The final nail in the coffin for the separation of brand and search happened on January 15, 2013, when Facebook announced its Graph Search product that allows you to discover new connections, new companies, and new brands based on what your friends like. Suddenly, the power of your brand (and the words people used to define it) became your search:

The loyalty of a customer is now as much defined by how they share you (the power of your brand) as how they do business with you, because your customer is your search marketing. Your customers who share you will define how people will find you. For example, I’m in the Boston area. If someone searches for a martial arts school near Boston who their friends like and I’m their friend, then the Boston Martial Arts Center should be prominent in the results, because of my engagement with that brand. If someone searches for a data science firm that their friends like, and I’m friends with them, then Trust Insights should be prominent in the results. I as the customer or advocate am providing the search results because of my network.

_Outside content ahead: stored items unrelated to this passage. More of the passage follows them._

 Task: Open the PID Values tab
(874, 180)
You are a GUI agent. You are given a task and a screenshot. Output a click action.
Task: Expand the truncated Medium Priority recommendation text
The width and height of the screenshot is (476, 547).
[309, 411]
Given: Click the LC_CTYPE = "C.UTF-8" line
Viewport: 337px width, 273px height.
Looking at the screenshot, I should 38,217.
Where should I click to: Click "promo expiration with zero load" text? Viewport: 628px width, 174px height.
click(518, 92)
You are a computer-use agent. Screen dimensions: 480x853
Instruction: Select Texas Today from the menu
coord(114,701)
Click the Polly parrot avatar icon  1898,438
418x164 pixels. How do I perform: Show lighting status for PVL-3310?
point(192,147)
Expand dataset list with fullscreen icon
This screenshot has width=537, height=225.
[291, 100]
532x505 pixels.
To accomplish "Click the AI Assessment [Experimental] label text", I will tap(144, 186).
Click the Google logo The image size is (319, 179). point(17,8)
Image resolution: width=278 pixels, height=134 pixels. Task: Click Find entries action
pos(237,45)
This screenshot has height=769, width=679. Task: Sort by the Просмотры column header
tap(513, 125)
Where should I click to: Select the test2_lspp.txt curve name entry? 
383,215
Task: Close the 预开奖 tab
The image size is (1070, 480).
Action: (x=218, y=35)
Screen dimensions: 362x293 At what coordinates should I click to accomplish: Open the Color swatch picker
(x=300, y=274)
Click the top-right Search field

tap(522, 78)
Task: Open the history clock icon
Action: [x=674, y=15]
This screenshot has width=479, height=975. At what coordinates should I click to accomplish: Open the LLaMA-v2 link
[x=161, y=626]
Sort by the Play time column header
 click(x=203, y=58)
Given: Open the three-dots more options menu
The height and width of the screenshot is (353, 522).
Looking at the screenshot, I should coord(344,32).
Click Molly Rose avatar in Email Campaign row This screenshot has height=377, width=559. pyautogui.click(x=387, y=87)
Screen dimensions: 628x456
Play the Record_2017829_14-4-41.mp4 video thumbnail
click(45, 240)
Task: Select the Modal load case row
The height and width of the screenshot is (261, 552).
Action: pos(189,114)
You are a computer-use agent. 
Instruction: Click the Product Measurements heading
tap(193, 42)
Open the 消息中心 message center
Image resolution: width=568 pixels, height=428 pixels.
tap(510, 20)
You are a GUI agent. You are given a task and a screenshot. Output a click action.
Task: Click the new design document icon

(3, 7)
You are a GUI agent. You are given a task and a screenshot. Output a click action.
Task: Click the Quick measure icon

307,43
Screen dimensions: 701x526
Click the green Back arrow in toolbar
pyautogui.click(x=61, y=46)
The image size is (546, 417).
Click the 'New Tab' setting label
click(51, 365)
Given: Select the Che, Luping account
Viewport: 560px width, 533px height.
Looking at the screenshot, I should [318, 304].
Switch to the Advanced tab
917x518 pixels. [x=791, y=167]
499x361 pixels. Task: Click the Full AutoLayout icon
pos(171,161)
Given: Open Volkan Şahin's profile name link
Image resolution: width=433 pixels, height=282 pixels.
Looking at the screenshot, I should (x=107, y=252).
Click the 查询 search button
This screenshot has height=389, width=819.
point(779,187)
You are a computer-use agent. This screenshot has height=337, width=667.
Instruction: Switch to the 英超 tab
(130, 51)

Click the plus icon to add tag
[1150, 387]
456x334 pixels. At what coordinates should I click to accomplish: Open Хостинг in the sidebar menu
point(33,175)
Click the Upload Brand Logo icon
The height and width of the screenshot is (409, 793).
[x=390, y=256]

It isn’t just Facebook, either. Google has done this for some time with Search Plus Your World; Facebook just does this in a relationship-centric model, while Google still blends in plenty of content to its relationship search. Between the two, you must get your customers, fans, and advocates to share the heck out of you or risk permanent search obscurity.

The rules of the game have changed. It’s not just what you know. It’s not just who you know. It’s all that plus who knows and shares you.